Pedro da Costa penned an article over at Forbes that suggests Lael Brainard’s solution that requires banks to raise more equity capital would be an excellent idea before it is too late. According to the Fed, the current Countercyclical Capital Buffer (CCyB) is a big fat zero.
This Simple Tool Could Help Prevent The Next Financial Crisis, Yet The Fed Refuses To Use It… “It makes sense for Brainard to be asking banks to strengthen their defenses now that the going is good. ‘At a time when cyclical pressures have been building and bank profitability has been strong, it might be prudent to ask large banking organizations to fortify their capital buffers, which could subsequently be released if conditions warrant,’ Brainard said in a speech last week.” – Forbes, Dec. 9
“You know I think when you when you think about the net effect of the tax plan we think about it in the net rate of change of stimulus so in 20 18 net simulative effect of the tax cuts were roughly 250 billion dollars in stimulus to the U.S. next year it will be roughly 400 billion and then in 2020 will be 150 billion. So if you think about the rate of change from this year to next it will be plus 150 from 2019 to 2020 will be minus 250. And so my opinion is unless Trump gets a trillion dollar infrastructure plan put into place sometime early next year that it’s almost inevitable that we have a recession in 2020.” – ValueWalk, Dec. 12
Jon Hilsenrath from the WSJ highlights what a Duke University survey reveals about America’s CFOs’ economic outlook. 82% believe a recession will have hit by the start of 2020 and 50% expect the downturn to occur in 2019. CFOs are getting ready for a recession to hit within a minimum of 18 months because all the ingredients are in place. Here is a video clip from Fox Business.
Capping off today’s shooting gallery filled with elephant-sized debt, we have General Electric. GE has endured a dreadful year and its stock lost more than half its value. It can get a lot worse, too, because its power business is struggling as the finance unit consumes cash. GE is heavily reliant on its aviation arm that benefits from steady air travel bookings and vigorous engine orders, particularly from Middle East customers. Examples are the venerable and longstanding contracts with Saudi Arabia to fix and build airliners and a hefty deal cut with Turkish Airlines to build engines.

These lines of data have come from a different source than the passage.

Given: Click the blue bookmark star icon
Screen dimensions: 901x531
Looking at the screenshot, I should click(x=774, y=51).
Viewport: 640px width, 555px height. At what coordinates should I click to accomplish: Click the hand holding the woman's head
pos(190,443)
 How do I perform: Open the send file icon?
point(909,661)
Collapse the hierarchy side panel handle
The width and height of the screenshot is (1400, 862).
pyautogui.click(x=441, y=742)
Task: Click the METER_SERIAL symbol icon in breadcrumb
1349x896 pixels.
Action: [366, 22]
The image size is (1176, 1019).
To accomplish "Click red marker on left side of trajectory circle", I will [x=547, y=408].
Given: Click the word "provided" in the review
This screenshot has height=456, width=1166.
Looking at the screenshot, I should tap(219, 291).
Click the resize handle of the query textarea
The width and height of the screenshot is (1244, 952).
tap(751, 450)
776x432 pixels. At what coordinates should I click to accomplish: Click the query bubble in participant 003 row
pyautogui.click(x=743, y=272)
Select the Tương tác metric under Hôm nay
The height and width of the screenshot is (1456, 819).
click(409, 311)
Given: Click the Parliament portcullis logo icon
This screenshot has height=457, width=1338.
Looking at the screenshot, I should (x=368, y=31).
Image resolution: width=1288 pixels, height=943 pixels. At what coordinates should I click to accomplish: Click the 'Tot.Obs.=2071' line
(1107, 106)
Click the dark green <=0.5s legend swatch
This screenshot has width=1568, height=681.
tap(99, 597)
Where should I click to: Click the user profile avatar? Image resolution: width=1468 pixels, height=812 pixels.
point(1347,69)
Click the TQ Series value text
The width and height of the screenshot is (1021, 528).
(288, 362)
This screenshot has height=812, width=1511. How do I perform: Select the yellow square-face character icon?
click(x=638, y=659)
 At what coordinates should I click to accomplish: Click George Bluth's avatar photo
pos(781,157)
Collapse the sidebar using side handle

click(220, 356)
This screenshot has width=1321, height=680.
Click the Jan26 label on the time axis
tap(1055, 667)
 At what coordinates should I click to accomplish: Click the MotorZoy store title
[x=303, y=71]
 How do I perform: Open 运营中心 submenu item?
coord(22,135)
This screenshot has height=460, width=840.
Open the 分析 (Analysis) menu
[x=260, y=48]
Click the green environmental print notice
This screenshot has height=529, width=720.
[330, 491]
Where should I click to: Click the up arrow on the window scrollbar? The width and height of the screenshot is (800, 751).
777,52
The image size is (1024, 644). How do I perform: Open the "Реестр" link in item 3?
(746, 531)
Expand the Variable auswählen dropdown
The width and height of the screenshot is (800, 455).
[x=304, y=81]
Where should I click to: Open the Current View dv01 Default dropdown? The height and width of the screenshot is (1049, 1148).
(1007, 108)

The current geopolitical atmosphere may not be kind to GE, and an economic slowdown across the globe while trade disputes remain a concern may precipitate more financial issues for that $60 billion conglomerate. Remember that during the last recession, more than a dozen U.S.-based passenger and cargo airlines filed for bankruptcy. Do not forget about GE Capital, either. To assist with financing the sale of engines, GE Capital uses its parent as a backup. That was a great set-up when GE carried an ‘A’ rating and could count on low interest rates. Unfortunately, ratings agencies have begun to downgrade GE after a $23 billion write-down in October that forced GE to slash its use of commercial paper.
GE stocks plunged once again to its ominous closing low from March 2009 of $6.66… “GE share price is now unchanged since October 1992” – ZeroHedge, Dec. 11
With all that corporate debt and negative economic talk, do not lose sight of the fact that the U.S. Treasury Department says the national debt as of December 10, 2018 clocked in at $21,854,296,172,540.94.
As I type this article, the real-time U.S. debt clock is moving along at a stunning pace that will print $22 trillion within the next month or so. That should put the $30 trillion corporate debt-to-GDP ratio into perspective while the U.S. GDP is a paltry $20 trillion.
Keep calm and carry on, savvies. Got gold and silver?